The team of experts at Nof1.ai has launched a pilot project to test how some of the most advanced artificial intelligence models perform in real financial markets. It is important to note that this project is not just a simulation; the AI models conducted actual trades on the Hyperliquid cryptocurrency exchange, each using $10,000 in real funds.
Six well-known models participated in the trial: GPT-5, DeepSeek V3.1, Grok 4, Gemini 2.5 Pro, Claude 4.5 Sonnet, and Qwen3-Max. Each model received the same initial instructions, but they independently determined their own strategies and operated fully autonomously.

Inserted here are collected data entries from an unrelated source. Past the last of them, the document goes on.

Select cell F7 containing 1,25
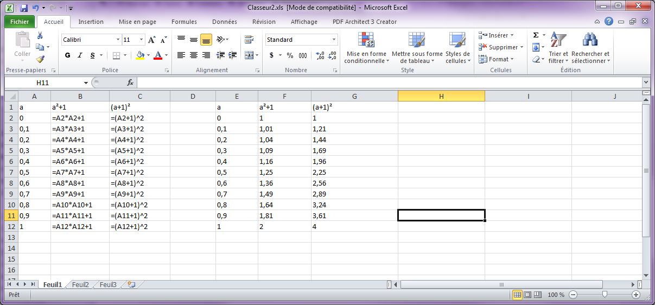 pyautogui.click(x=284, y=172)
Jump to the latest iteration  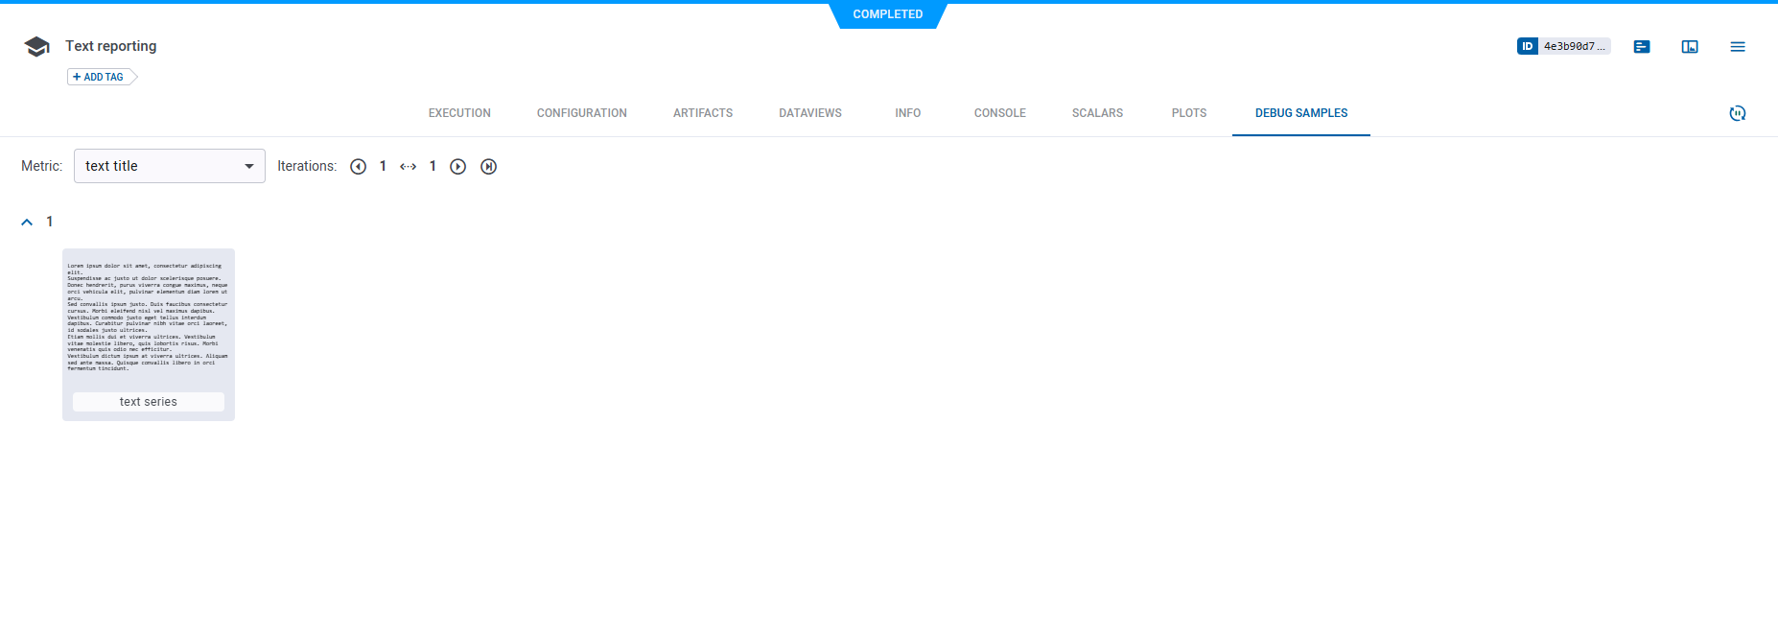(x=488, y=167)
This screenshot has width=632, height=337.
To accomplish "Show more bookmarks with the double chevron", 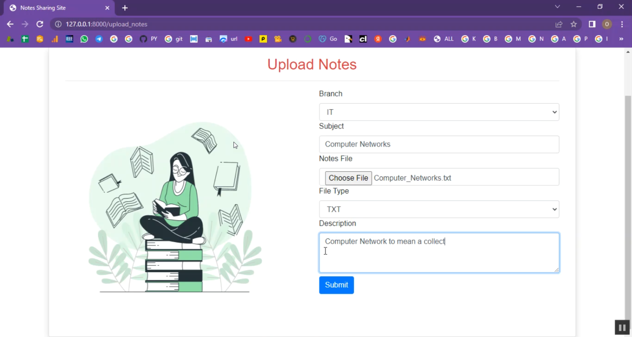I will (x=621, y=39).
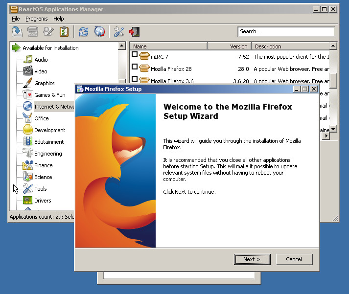Click the Refresh toolbar icon
Viewport: 349px width, 294px height.
(84, 32)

The results from the first few days of the trial surprised many, as some of the most popular and “intelligent” models performed poorly. For instance, GPT-5 lost approximately 67% of its deposit, reducing its balance to $3,300, while Gemini 2.5 Pro suffered losses of over 54%. These results indicate that while these models are strong in complex language and logic tasks, they struggle to manage market volatility and associated risks.
Only two models managed to generate a profit during the trial. DeepSeek V3.1 led the field with gains of over 5%, followed by Qwen3-Max with more than 2% profit. This suggests that a model like DeepSeek, which is less internationally recognized than GPT, may be better at managing trading algorithms and market timing.
Although the project’s creators noted that Grok and DeepSeek understood market structures better, the trial overall demonstrates that AI still has much to learn and improve before it can autonomously trade in financial markets reliably. The first season of the trial will conclude on November 3, and the final results will provide more comprehensive insights into AI’s real capabilities in this field.